Pastoral Senfoni Dar Kapı - Andre Gide

Andre Gide birçok edebiyatçı tarafından ikiyüzlülükle suçlanan bir yazardır. Ancak unutulmamalıdır ki Fransız edebiyatını bilebilmek için fransızcayı ve bu dilde ki oyunlara iyi hakim olmak gerekir. Bu önyargı genellikle türkçe okunmasından ve hayatının bu doğrultuda değerlendirilmesinden dolayı oluşmuştur. Ancak türkçe okunması konusunda eleştirenin herhangi bir kaygısı yoktur. Sadece ciddi bir edebiyat eleştirmeni iseniz bu karışık tartışmalara girmemeniz gerekir, zira Gide kendi dönemi ve yaşadığı (iyi incelendiği takdirde) dönem için inanılmaz barajları aşmıştır.

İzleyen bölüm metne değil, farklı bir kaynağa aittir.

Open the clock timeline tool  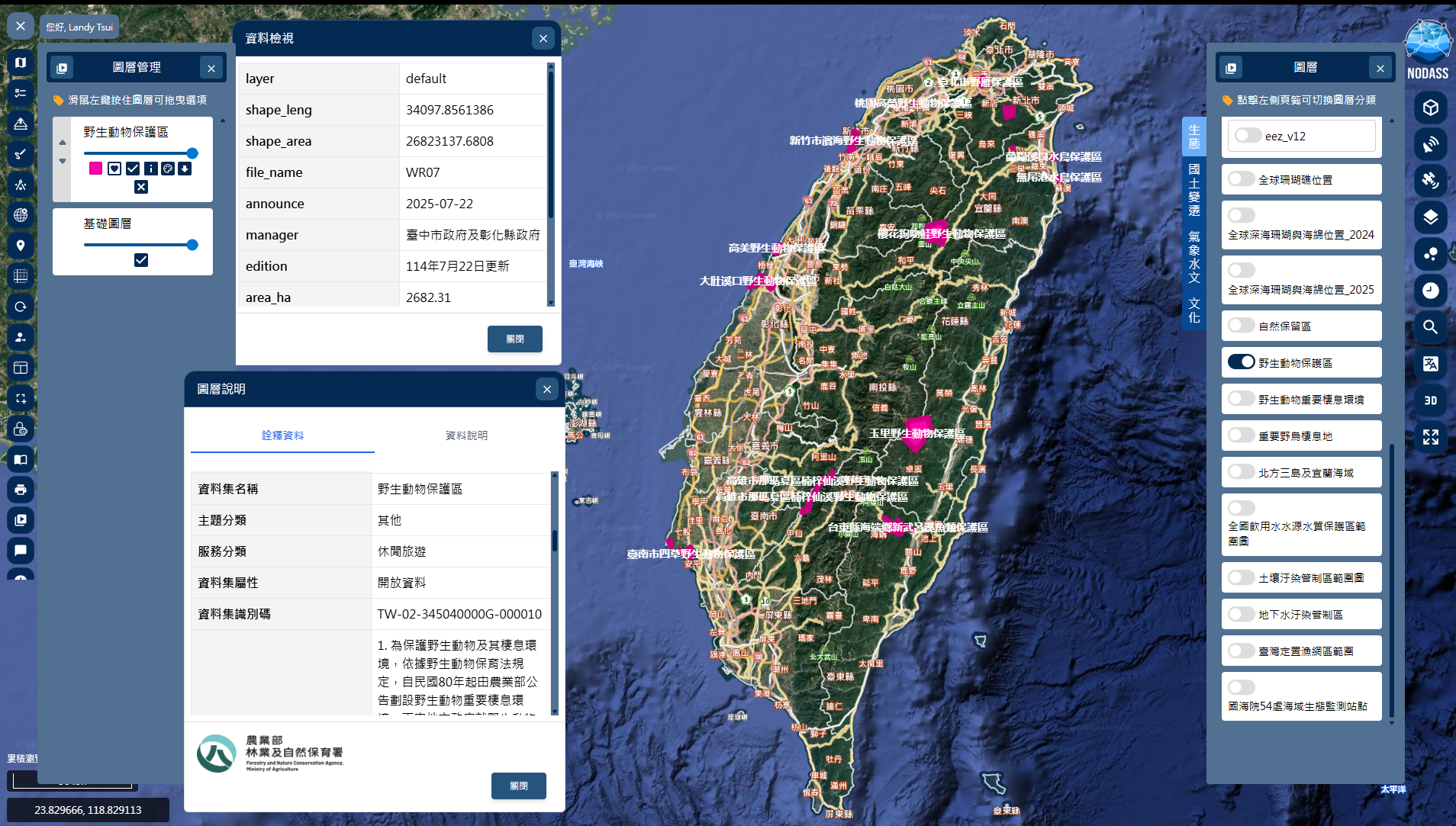[x=1430, y=291]
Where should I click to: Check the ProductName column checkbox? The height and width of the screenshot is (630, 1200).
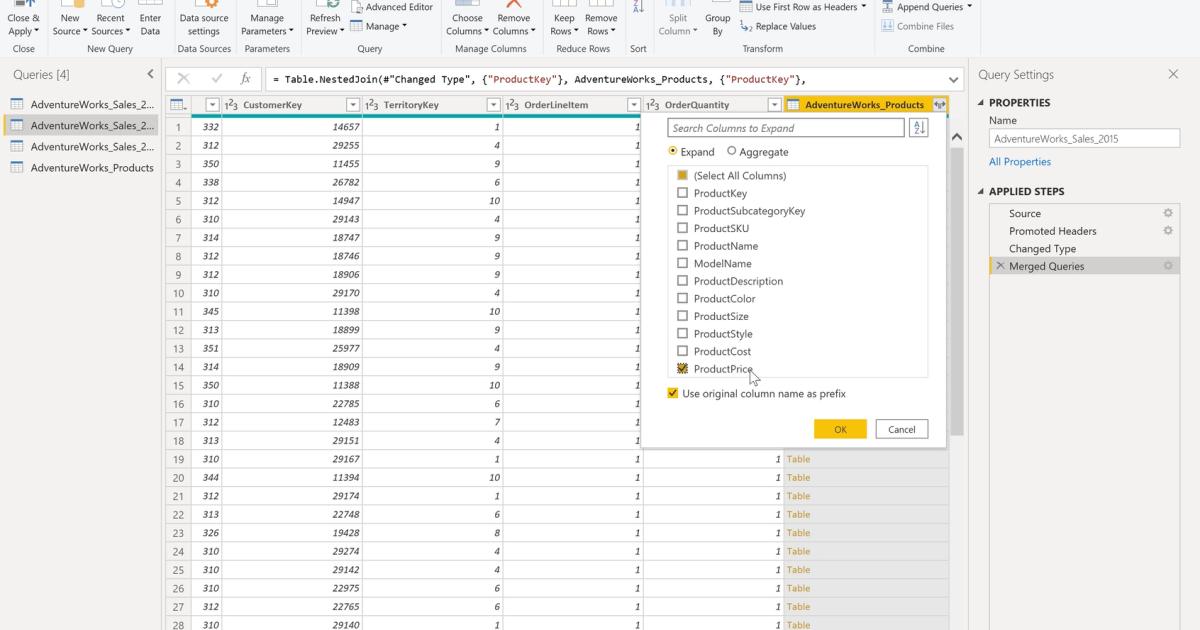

Pastoral Senfoni Beethoven’ın bir eserinin üzerine kurgulanmış daha doğrusu bu eserden güç alan bir hikayedir. Gide eserlerinde genellikle benim de çok sevdiğim “tanıdık biri” kurgulamasına girmiştir. Bu kişi tanınmasa bile yazarın ya da okuyucunun bu yönde hissedebilmesi için çok önemli bir kaynak oluşturur. Bununla birlikte sadece bu kurgu bu hikayeyi çizmez okuyan için… eğer gerçekten Beethoven’la birlikte okuduğunuzda sizi yerden yere vurabilecek bir hikayedir. Gide bu hikayeyi takma ismiyle yayınlamıştır: yıl 1919’dur ve Gide aslında yaşamından trajik bir kesit sunar.

Sessizce birçok dostunuzu anlamaya çalıştığınız gibi bu hikayeye konusunda da çalışın…
Dar Kapı ise 1909 yazılmış bir denemedir: Ki bu dönem Gide eleştirmenlerince yaratıcı dönemidir. Bu deneme belki de birçok benim gibi erdemle hayatın gerçekleri arasında sıkışmış çokça insana yardım edebilecek ( ya da daha ciddi kuşkulara itecek ) bir yazındır. Dar Kapı özellikle bir aşkın Gide’in deyimiyle “ büyükler uğruna” harcanabileceği bir değer olarak yansır. Büyükler her ne kadar İncil ve İsa tarafından desteklense de bizler için anlamı bol olabilecek bir sıfat olarak kendi hayatlarımıza yansıyor. Dar Kapı Gide’in en azından benim için imrenecek bir eseridir… Tarttığı hayatlar ve paradoks hala günümüzde değişik isimlerle yer alan ve yer alacak bir deneyim gibi, bir genel-geçer gerçek gibi hala ayakta durmaktadır. Bu nedenle sadece okunması değil bunun üzerinde kendi hayatınız hakkında düşünmemiz gereken bir “ başyapıttır”.


Andre Gide günümüzde hala “Dünya Nimetleri” ile anılmaktadır. Bu nedenle onu keşfetmek ve aslında inanılmaz bir kurgu ve gerçek yaşamın peşinde teğet geçercesine ironik hayatı sunabilen ender bir yazardır. Nobel edebiyat ödülünü (1947) kazanmış olması korkutmasın okuyanı, birçoklarımız gibi o da bir tutunamayandı…

1 yorum:

Yorumhane dedi ki...

Kitap ile ilgili yazdığım yazıya yorumlarınızı beklerim: http://www.yorumhane.org/2013/02/andre-gide-pastoral-senfoni.html

Hangi tür kitaplar okursunuz ?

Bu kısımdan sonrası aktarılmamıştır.